Cooperazione & Relazioni internazionali

Profughi e Covid: l’Italia chiama, le Ong rispondono

Indispensabili durante la pandemia e nell’accoglienza dei profughi, sempre di più il contributo delle organizzazioni della società civile è richiesto anche nel nostro Paese. Come dimostra l’inchiesta del servizio di copertina del numero del magazine di marzo in distribuzione in questi giorni

di Redazione

Sulla copertina di questo numero c'è la cartina dell’Italia. Si intravede un pezzo di Puglia. C’è un’immagine che ci riporta agli insediamenti informali che sono nati in tante periferie delle nostre città. C’è l’ingresso di una scuola. E poi ancora il ritratto delle vele di Scampia, tra i quartieri più difficili e delicati della Campania. Ma potrebbe esserci anche lo zen di Palermo, o San Basilio a Roma, solo per citarne alcuni. In un numero dedicato alle organizzazioni non governative e alla cooperazione troviamo in copertina un mosaico – seppur sintetico – delle situazioni più delicate che esistono oggi in Italia.

Perché? Con l’aumento del fenomeno migratorio, con la crisi economica e sociale e il dilagare della povertà educativa, fino all’emergenza sanitaria dovuta al Coronavirus, le ong – sono 132 quelle attive oggi in Italia – “sono tornate a casa”. Se il Paese sta tenendo è anche perché, alla chiamata per coprire i bisogni dei cittadini, loro hanno risposto “presente”. E lo faranno ancora per rispondere alla crisi umanitaria che si porta dietro l’ennesima guerra, questa volta nel cuore dell’Europa, dopo l’invasione dell’Ucraina da parte della Russia. Si stima che il numero dei profughi potrebbe arrivare a 10 milioni. E nel piano di accoglienza che anche l’Italia – dove già vivono 230mila ucraini con regolare permesso di soggiorno, 190mila donne – è chiamata a preparare, le ong saranno – anche questa volta – in prima linea.

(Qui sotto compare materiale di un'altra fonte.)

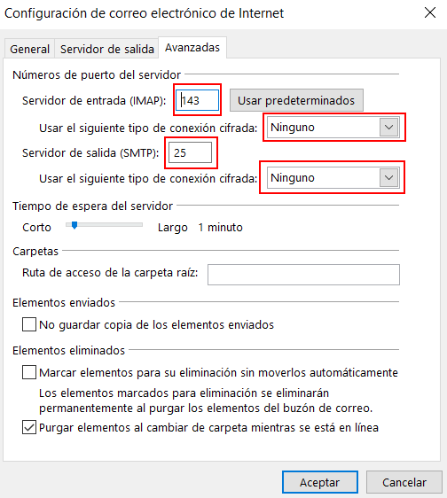The image size is (447, 498).
Task: Open the Servidor de salida tab
Action: [106, 49]
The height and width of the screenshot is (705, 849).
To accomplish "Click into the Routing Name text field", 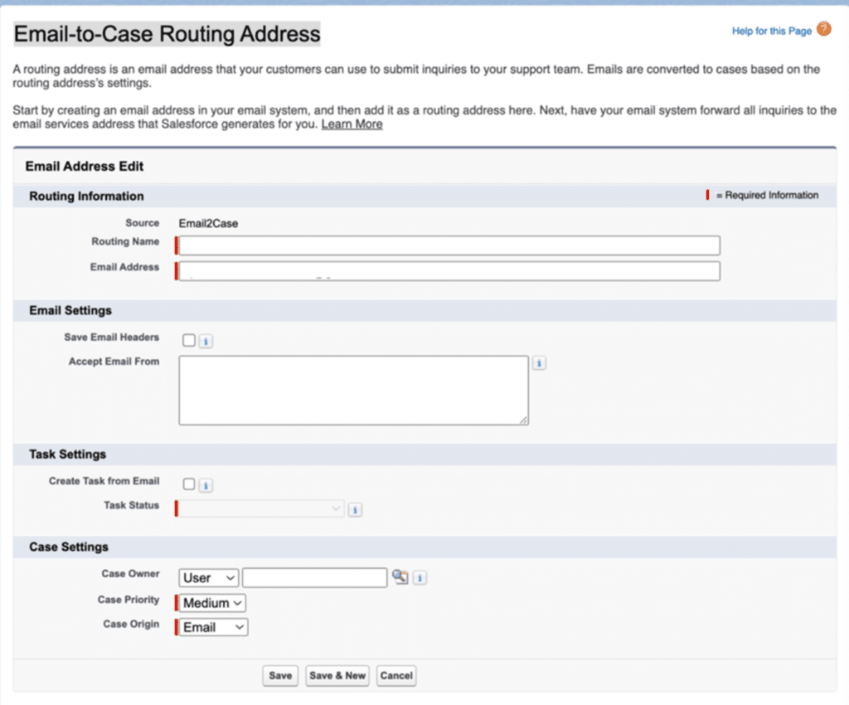I will click(449, 246).
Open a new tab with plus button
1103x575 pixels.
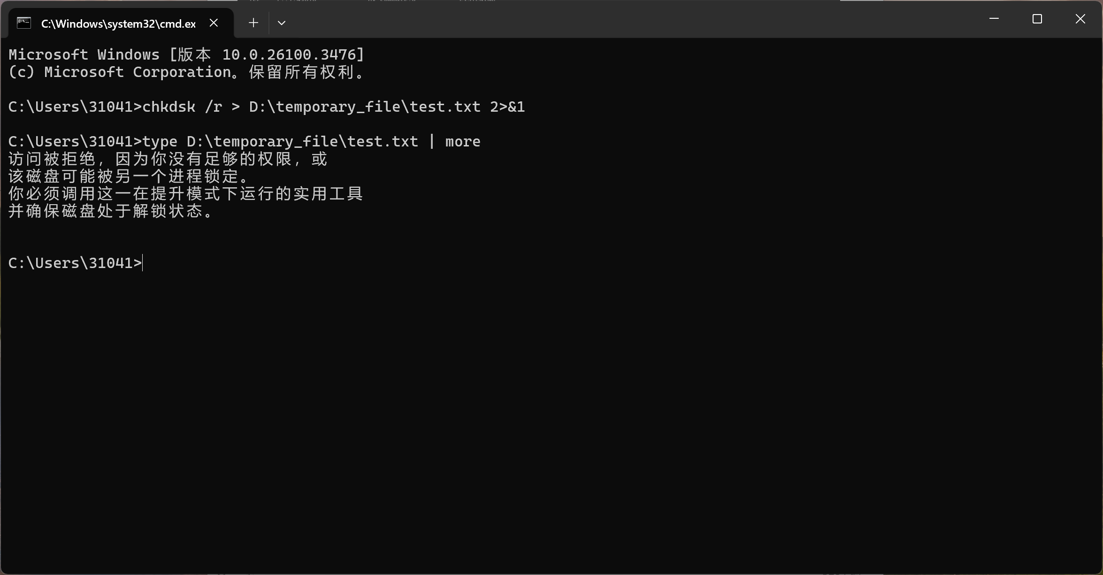[x=253, y=23]
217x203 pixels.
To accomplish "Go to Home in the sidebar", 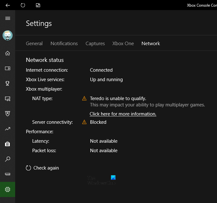I will tap(8, 53).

Parte da qui l’inchiesta di Anna Spena che apre il capitolo 1, che ospita anche gli interventi Roberto Ridolfi, presidente di Link 2007 (“Le nostre competenze ora servono in Italia. Siamo tornati dove c’è bisogno di noi”), di Silvia Stilli (“Rappresentiamo da 15 anni la sussidiarietà, non chiamateci più taxi del mare”). In più un dialogo del direttore Stefano Arduini con la viceministro con delega alla cooperazione internazionale Marina Sereni e il contributo della portavoce della Campagna 070 Ivana Borsotto.

All’evoluzione della professione del cooperante è invece dedicato il capitolo 2. Una volta i cooperanti venivano impegnati quasi esclusivamente nei Paesi del Sud del mondo. Oggi le ong lavorano anche in patria e hanno bisogno di professionalità nuove e differenti. Il viaggio nelle carriere e nelle dinamiche di questo particolare mercato del lavoro è affidato a Sabina Pignataro, mentre Veronica Rossi ha curato la pagine di focus sui corsi di laurea e i master.

Infine il capitolo 3 affronta i nodi da sciogliere della cooperazione allo sviluppo: dalla governance alla finanza a impatto, dalla rappresentanza all’apertura al profit, le ong stanno mutando il paradigma della cooperazione. Con contributi e interventi di Luca Maestripieri (direttore dell’Agenzia italiana per la cooperazione allo sviluppo), Giampaolo Silvestri (segretario generale Avsi), Elena Casolari (presidente fondazione Opes), Marco Chiesara (presidente We World), Paola Crestani (presidente Ciai e Amref Italia), Nino Sergi (presidente emerito di Intersos e policy advisor di Link 2007) e Claudio Ceravolo (presidente Coopi).